Dead Letter Queue (Unreleased version)
This feature is implemented in the unreleased development version of Nexora.
When an execution fails after exhausting all retries, Nexora writes a record to the dead letter queue (DLQ) — the nexora_dead_letters table — and fires an ExecutionDeadLetteredEvent on the event bus. This gives operators a structured audit trail of every permanently failed execution and a way to replay or resolve them without querying the database directly.
How It Works
- Step Failure — a step fails and retries are exhausted;
DagStepSchedulerreportsExecutionStatus.FAILEDto the engine. - Dead Letter Write —
ExecutionEnginecallsExecutionStore.createDeadLetter()with the originalgoal,context,failureCode, andfailureMessage. - Event Fire —
ExecutionDeadLetteredEventis published on the event bus so any subscriber can trigger alerting. - Operator Action — the operator uses the CLI or REST API to inspect, replay, or resolve the dead letter.
Dead Letter Record Fields
| Field | Type | Description |
|---|---|---|
id | String (UUID) | Unique identifier for this dead letter record |
executionId | String | The original failed execution ID |
goal | String | The intent goal string |
context | Map<String, Object> | The original intent context |
failureCode | String | Machine-readable failure code (e.g. STEP_FAILED) |
failureMessage | String | Human-readable error detail |
failedAt | Instant | When the failure was recorded |
reviewState | DeadLetterReviewState | PENDING, RESOLVED, or REPLAYED |
resolveReason | String | Optional reason set on RESOLVED transitions |
Subscribing to the Event
Subscribe to ExecutionDeadLetteredEvent for alerting or external notification:
engine.subscribe(ExecutionDeadLetteredEvent.class, e -> {
alerting.notify(String.format(
"Execution dead-lettered executionId=%s code=%s",
e.executionId(), e.failureCode()));
});
CLI
# list all PENDING dead letters (default)
nexora dlq list
# list all states
nexora dlq list --state ALL
# list resolved entries, page 2
nexora dlq list --state RESOLVED --page 1 --size 10
# replay: creates a new execution with the same goal and context
nexora dlq replay <dead-letter-id>
# resolve: mark as handled, no replay needed
nexora dlq resolve <dead-letter-id> --reason "Root cause fixed in 1.2.3"
REST API
All DLQ endpoints are served by the observability server (nexora observe).
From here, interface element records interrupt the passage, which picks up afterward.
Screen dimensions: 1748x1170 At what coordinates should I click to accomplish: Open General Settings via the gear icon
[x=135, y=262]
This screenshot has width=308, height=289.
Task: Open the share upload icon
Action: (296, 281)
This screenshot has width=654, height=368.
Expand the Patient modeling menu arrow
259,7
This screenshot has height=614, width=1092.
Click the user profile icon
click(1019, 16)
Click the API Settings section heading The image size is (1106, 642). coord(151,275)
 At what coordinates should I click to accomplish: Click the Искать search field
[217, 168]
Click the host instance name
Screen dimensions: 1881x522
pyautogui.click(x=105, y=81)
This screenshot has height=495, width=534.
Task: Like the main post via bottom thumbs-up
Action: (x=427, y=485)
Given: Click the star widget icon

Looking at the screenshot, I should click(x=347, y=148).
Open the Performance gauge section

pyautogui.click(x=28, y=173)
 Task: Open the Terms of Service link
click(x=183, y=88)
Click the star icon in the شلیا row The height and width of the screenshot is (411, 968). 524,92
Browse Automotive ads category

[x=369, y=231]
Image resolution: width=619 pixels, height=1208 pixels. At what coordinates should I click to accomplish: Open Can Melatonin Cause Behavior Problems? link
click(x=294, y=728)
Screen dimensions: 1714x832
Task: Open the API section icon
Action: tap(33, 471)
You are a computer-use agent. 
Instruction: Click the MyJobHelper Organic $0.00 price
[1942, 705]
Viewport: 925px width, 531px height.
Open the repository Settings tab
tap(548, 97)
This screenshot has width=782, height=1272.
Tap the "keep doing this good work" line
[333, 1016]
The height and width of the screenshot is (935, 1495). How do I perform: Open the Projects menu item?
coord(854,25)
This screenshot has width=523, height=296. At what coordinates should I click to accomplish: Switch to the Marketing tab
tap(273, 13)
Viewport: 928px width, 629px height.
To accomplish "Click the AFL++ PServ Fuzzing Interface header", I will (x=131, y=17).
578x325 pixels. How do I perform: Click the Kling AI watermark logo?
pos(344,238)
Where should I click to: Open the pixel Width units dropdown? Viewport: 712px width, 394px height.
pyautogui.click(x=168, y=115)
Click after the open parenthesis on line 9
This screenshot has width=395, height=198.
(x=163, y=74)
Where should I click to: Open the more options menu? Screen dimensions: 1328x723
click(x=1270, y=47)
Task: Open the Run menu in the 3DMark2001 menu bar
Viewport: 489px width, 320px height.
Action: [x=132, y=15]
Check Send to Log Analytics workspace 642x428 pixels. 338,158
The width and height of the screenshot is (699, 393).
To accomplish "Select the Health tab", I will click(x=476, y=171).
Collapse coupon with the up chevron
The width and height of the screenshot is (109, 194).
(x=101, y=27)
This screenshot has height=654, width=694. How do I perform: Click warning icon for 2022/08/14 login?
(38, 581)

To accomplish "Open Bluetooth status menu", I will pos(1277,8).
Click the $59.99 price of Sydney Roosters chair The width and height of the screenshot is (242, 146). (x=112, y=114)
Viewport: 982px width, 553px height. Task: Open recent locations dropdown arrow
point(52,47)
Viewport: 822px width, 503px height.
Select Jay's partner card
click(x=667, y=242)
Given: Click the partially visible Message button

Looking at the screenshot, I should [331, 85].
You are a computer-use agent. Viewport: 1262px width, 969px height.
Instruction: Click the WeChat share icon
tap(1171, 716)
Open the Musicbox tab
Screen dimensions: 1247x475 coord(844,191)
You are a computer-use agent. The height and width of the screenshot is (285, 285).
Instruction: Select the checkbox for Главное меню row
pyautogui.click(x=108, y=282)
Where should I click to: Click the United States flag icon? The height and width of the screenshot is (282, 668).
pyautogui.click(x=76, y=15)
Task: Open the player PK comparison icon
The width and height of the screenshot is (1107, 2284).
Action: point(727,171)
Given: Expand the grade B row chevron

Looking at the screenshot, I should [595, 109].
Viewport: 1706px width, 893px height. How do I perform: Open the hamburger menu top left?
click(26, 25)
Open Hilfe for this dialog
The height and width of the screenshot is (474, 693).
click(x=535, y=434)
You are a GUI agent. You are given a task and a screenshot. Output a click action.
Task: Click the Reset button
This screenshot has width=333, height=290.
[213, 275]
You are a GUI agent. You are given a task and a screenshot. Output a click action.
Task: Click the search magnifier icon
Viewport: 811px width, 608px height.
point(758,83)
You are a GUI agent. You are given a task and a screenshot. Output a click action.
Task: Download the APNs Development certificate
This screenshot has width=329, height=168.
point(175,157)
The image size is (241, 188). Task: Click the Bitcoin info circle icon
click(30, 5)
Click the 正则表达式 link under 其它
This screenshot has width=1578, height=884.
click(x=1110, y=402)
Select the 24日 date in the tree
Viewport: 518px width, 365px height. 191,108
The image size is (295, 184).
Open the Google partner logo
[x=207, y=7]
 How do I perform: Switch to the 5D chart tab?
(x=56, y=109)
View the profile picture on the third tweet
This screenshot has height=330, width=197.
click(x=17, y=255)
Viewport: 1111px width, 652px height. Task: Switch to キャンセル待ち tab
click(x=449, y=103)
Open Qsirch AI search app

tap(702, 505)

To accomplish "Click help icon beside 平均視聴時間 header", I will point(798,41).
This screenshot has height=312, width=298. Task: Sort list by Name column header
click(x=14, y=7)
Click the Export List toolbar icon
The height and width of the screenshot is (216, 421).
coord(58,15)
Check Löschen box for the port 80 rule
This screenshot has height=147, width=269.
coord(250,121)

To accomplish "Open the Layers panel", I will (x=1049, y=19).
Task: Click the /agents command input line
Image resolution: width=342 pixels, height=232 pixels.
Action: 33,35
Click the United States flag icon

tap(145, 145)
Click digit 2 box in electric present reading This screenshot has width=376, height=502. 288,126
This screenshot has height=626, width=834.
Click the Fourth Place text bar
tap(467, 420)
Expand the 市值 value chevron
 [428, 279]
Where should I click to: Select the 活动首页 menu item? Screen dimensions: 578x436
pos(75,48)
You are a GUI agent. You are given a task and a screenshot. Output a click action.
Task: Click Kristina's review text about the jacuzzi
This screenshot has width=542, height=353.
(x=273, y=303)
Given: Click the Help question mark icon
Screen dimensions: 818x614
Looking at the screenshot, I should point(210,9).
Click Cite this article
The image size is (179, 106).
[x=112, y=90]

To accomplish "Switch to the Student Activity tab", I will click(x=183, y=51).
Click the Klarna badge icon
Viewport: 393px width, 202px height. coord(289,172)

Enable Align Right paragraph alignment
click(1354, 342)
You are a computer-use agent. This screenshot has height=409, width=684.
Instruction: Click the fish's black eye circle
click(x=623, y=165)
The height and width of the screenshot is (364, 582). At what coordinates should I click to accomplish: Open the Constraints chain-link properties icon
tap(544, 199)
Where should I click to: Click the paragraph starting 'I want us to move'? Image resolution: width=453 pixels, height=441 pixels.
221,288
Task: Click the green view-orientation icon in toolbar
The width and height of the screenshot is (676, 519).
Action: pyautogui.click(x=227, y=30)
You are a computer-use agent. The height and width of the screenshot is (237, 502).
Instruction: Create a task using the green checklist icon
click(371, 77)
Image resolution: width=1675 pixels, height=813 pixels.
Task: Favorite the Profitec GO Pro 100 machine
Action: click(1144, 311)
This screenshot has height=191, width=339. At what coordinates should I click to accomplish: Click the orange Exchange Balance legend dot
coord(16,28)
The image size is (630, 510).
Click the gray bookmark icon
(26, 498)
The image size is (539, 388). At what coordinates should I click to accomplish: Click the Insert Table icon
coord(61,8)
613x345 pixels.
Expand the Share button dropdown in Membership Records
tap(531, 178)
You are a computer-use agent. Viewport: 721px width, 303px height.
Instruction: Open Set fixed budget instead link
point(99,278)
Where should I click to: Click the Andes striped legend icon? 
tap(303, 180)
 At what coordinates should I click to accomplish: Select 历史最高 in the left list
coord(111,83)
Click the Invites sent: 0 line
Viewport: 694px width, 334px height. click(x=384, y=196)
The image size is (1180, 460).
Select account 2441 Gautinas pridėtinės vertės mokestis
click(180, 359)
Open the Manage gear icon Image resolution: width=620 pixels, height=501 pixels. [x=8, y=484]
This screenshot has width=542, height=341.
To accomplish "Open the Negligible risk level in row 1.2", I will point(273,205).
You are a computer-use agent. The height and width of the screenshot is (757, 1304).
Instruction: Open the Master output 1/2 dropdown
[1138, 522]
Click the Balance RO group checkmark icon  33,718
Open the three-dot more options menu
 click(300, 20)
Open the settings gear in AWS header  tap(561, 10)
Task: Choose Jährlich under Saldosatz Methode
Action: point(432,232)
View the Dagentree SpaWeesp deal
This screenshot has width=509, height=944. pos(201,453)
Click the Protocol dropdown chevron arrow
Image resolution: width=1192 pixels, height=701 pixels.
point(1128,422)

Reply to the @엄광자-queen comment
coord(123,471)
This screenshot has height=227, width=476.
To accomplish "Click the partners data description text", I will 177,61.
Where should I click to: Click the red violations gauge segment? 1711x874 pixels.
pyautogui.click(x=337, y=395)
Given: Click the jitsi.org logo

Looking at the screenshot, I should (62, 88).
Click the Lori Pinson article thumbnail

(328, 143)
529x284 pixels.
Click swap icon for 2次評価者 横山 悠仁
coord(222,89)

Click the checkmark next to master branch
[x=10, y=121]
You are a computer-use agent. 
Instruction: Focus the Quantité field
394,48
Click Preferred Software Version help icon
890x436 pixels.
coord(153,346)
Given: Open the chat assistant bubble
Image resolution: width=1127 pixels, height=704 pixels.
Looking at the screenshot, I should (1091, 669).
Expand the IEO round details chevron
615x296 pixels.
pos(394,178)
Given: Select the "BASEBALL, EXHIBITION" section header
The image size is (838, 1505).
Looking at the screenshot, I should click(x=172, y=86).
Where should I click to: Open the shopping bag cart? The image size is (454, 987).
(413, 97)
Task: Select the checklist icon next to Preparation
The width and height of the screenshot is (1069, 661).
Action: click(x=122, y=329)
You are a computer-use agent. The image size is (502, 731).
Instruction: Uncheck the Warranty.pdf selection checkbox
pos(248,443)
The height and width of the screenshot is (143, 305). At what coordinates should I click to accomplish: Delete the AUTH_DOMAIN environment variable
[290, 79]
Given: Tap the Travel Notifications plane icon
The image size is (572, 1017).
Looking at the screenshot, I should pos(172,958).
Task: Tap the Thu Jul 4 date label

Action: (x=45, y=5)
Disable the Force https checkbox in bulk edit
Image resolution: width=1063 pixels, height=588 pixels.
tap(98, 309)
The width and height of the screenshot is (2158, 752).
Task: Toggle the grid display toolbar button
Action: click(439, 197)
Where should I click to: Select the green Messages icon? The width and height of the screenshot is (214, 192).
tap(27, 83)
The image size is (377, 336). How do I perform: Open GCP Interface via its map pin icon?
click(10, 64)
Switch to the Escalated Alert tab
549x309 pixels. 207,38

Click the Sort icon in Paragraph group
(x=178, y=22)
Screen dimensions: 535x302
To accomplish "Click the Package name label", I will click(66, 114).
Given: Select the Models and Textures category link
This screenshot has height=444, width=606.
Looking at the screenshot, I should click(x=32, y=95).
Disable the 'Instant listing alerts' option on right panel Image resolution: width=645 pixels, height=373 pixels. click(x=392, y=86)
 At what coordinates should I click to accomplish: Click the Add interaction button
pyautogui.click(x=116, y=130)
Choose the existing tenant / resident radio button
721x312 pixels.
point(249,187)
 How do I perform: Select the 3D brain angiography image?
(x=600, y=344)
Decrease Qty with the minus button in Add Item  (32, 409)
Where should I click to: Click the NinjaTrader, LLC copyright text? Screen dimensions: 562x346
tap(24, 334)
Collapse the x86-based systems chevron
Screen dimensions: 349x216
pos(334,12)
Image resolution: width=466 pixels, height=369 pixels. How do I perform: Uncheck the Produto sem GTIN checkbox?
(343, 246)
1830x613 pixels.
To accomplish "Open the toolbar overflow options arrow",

Authentication: Bearer token enforcement is deferred to #30.
List dead letters
# default: PENDING, page 0, size 20
curl http://localhost:9464/api/dead-letters
# with filters
curl "http://localhost:9464/api/dead-letters?state=RESOLVED&page=0&size=10"
Response:
{
"items": [
{
"id": "a1b2c3d4-...",
"executionId": "f1e2d3c4-...",
"goal": "process order payment",
"failureCode": "STEP_FAILED",
"failureMessage": "Card declined",
"failedAt": "2026-06-08T10:30:00Z",
"reviewState": "PENDING"
}
],
"page": 0,
"size": 20
}
Replay a dead letter
Creates a new execution with the original goal and context, then transitions the dead letter to REPLAYED.
curl -X POST http://localhost:9464/api/dead-letters/<id>/replay
Returns 409 Conflict if the dead letter is not in PENDING state.
Resolve a dead letter
Marks the dead letter as RESOLVED with an optional reason.
curl -X POST http://localhost:9464/api/dead-letters/<id>/resolve \
-H "content-type: application/json" \
-d '{"reason": "investigated and closed — no retry needed"}'
Implementing DLQ in a Custom Store
If you provide a custom ExecutionStore implementation, override the four default DLQ methods:
@Override
public void createDeadLetter(DeadLetterRecord record) { /* INSERT */ }
@Override
public Optional<DeadLetterRecord> findDeadLetterById(String id) { /* SELECT */ }
@Override
public List<DeadLetterRecord> findDeadLetters(DeadLetterReviewState state, int offset, int limit) { /* SELECT with filter */ }
@Override
public void updateDeadLetterState(String id, DeadLetterReviewState state, String resolveReason) { /* UPDATE */ }
The default implementations throw UnsupportedOperationException, so existing custom stores continue to compile without change.